Given information —
——————

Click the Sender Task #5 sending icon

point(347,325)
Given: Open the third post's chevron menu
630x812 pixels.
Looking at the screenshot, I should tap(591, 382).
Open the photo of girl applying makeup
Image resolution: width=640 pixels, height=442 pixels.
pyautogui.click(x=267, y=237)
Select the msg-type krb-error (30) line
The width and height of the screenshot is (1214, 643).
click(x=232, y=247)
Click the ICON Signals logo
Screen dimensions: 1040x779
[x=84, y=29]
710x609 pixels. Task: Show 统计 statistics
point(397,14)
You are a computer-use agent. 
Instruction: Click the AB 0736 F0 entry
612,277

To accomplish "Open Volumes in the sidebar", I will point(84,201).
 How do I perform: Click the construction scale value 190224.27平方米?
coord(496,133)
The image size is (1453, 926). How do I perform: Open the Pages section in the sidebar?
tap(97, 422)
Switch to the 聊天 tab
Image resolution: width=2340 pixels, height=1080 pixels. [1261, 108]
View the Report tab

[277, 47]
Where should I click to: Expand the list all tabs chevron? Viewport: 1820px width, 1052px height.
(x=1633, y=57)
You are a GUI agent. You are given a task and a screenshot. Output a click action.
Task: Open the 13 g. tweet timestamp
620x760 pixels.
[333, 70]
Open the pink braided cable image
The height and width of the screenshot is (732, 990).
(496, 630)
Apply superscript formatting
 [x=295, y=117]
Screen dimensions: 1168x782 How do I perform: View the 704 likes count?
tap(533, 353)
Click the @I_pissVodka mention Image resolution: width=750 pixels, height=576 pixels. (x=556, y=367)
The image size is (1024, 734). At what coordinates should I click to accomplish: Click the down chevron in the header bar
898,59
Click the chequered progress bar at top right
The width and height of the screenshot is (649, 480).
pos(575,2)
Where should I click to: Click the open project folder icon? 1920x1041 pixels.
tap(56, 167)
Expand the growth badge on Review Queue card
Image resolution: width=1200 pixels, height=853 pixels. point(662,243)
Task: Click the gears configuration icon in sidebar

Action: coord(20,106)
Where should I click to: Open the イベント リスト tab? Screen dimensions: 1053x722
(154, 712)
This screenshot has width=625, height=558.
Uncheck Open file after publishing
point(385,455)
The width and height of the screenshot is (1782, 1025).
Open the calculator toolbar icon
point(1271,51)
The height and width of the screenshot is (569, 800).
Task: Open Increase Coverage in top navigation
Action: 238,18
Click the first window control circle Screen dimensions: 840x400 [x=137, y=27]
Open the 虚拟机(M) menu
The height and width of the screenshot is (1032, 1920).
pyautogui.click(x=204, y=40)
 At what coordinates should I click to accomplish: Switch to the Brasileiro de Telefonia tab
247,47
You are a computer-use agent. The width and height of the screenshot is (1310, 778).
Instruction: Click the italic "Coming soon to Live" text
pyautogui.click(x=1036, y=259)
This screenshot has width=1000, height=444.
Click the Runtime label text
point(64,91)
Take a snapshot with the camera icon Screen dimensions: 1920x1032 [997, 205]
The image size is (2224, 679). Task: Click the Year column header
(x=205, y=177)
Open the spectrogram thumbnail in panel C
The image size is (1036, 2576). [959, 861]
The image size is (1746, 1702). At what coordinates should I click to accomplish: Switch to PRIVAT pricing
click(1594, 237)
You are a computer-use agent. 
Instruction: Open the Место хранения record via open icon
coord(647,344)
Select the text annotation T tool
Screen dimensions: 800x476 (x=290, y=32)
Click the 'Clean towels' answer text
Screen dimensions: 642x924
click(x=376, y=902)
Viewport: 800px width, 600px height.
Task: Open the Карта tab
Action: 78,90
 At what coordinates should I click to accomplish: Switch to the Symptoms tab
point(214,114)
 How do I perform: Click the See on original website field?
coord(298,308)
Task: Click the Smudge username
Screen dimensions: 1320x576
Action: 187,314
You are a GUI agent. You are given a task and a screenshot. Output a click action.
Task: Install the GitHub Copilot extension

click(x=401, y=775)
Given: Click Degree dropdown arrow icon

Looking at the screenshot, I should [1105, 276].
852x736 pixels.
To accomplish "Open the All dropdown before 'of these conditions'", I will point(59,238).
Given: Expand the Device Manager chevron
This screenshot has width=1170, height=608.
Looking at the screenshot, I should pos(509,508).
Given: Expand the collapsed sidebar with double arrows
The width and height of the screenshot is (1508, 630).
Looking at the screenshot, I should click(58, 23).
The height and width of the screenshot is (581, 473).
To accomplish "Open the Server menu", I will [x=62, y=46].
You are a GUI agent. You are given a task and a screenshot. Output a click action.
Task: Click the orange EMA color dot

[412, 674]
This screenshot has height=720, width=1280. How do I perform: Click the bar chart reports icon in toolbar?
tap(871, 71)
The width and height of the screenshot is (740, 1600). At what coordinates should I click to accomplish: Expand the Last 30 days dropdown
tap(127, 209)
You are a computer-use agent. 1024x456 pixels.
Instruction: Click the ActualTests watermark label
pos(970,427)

——————

Task to carry out — Each entry above is to be copied out exactly as written.

Answer to this exercise —
Click the Sender Task #5 sending icon

point(347,325)
Given: Open the third post's chevron menu
630x812 pixels.
Looking at the screenshot, I should tap(591, 382).
Open the photo of girl applying makeup
Image resolution: width=640 pixels, height=442 pixels.
pyautogui.click(x=267, y=237)
Select the msg-type krb-error (30) line
The width and height of the screenshot is (1214, 643).
click(x=232, y=247)
Click the ICON Signals logo
Screen dimensions: 1040x779
[x=84, y=29]
710x609 pixels. Task: Show 统计 statistics
point(397,14)
You are a computer-use agent. 
Instruction: Click the AB 0736 F0 entry
612,277

To accomplish "Open Volumes in the sidebar", I will point(84,201).
 How do I perform: Click the construction scale value 190224.27平方米?
coord(496,133)
The image size is (1453, 926). How do I perform: Open the Pages section in the sidebar?
tap(97, 422)
Switch to the 聊天 tab
Image resolution: width=2340 pixels, height=1080 pixels. [1261, 108]
View the Report tab

[277, 47]
Where should I click to: Expand the list all tabs chevron? Viewport: 1820px width, 1052px height.
(x=1633, y=57)
You are a GUI agent. You are given a task and a screenshot. Output a click action.
Task: Open the 13 g. tweet timestamp
620x760 pixels.
[333, 70]
Open the pink braided cable image
The height and width of the screenshot is (732, 990).
(496, 630)
Apply superscript formatting
 [x=295, y=117]
Screen dimensions: 1168x782 How do I perform: View the 704 likes count?
tap(533, 353)
Click the @I_pissVodka mention Image resolution: width=750 pixels, height=576 pixels. (x=556, y=367)
The image size is (1024, 734). At what coordinates should I click to accomplish: Click the down chevron in the header bar
898,59
Click the chequered progress bar at top right
The width and height of the screenshot is (649, 480).
pos(575,2)
Where should I click to: Click the open project folder icon? 1920x1041 pixels.
tap(56, 167)
Expand the growth badge on Review Queue card
Image resolution: width=1200 pixels, height=853 pixels. point(662,243)
Task: Click the gears configuration icon in sidebar

Action: coord(20,106)
Where should I click to: Open the イベント リスト tab? Screen dimensions: 1053x722
(154, 712)
This screenshot has width=625, height=558.
Uncheck Open file after publishing
point(385,455)
The width and height of the screenshot is (1782, 1025).
Open the calculator toolbar icon
point(1271,51)
The height and width of the screenshot is (569, 800).
Task: Open Increase Coverage in top navigation
Action: 238,18
Click the first window control circle Screen dimensions: 840x400 [x=137, y=27]
Open the 虚拟机(M) menu
The height and width of the screenshot is (1032, 1920).
pyautogui.click(x=204, y=40)
 At what coordinates should I click to accomplish: Switch to the Brasileiro de Telefonia tab
247,47
You are a computer-use agent. The width and height of the screenshot is (1310, 778).
Instruction: Click the italic "Coming soon to Live" text
pyautogui.click(x=1036, y=259)
This screenshot has width=1000, height=444.
Click the Runtime label text
point(64,91)
Take a snapshot with the camera icon Screen dimensions: 1920x1032 [997, 205]
The image size is (2224, 679). Task: Click the Year column header
(x=205, y=177)
Open the spectrogram thumbnail in panel C
The image size is (1036, 2576). [959, 861]
The image size is (1746, 1702). At what coordinates should I click to accomplish: Switch to PRIVAT pricing
click(1594, 237)
You are a computer-use agent. 
Instruction: Open the Место хранения record via open icon
coord(647,344)
Select the text annotation T tool
Screen dimensions: 800x476 (x=290, y=32)
Click the 'Clean towels' answer text
Screen dimensions: 642x924
click(x=376, y=902)
Viewport: 800px width, 600px height.
Task: Open the Карта tab
Action: 78,90
 At what coordinates should I click to accomplish: Switch to the Symptoms tab
point(214,114)
 How do I perform: Click the See on original website field?
coord(298,308)
Task: Click the Smudge username
Screen dimensions: 1320x576
Action: 187,314
You are a GUI agent. You are given a task and a screenshot. Output a click action.
Task: Install the GitHub Copilot extension

click(x=401, y=775)
Given: Click Degree dropdown arrow icon

Looking at the screenshot, I should [1105, 276].
852x736 pixels.
To accomplish "Open the All dropdown before 'of these conditions'", I will point(59,238).
Given: Expand the Device Manager chevron
This screenshot has width=1170, height=608.
Looking at the screenshot, I should pos(509,508).
Given: Expand the collapsed sidebar with double arrows
The width and height of the screenshot is (1508, 630).
Looking at the screenshot, I should click(58, 23).
The height and width of the screenshot is (581, 473).
To accomplish "Open the Server menu", I will [x=62, y=46].
You are a GUI agent. You are given a task and a screenshot. Output a click action.
Task: Click the orange EMA color dot

[412, 674]
This screenshot has height=720, width=1280. How do I perform: Click the bar chart reports icon in toolbar?
tap(871, 71)
The width and height of the screenshot is (740, 1600). At what coordinates should I click to accomplish: Expand the Last 30 days dropdown
tap(127, 209)
You are a computer-use agent. 1024x456 pixels.
Instruction: Click the ActualTests watermark label
pos(970,427)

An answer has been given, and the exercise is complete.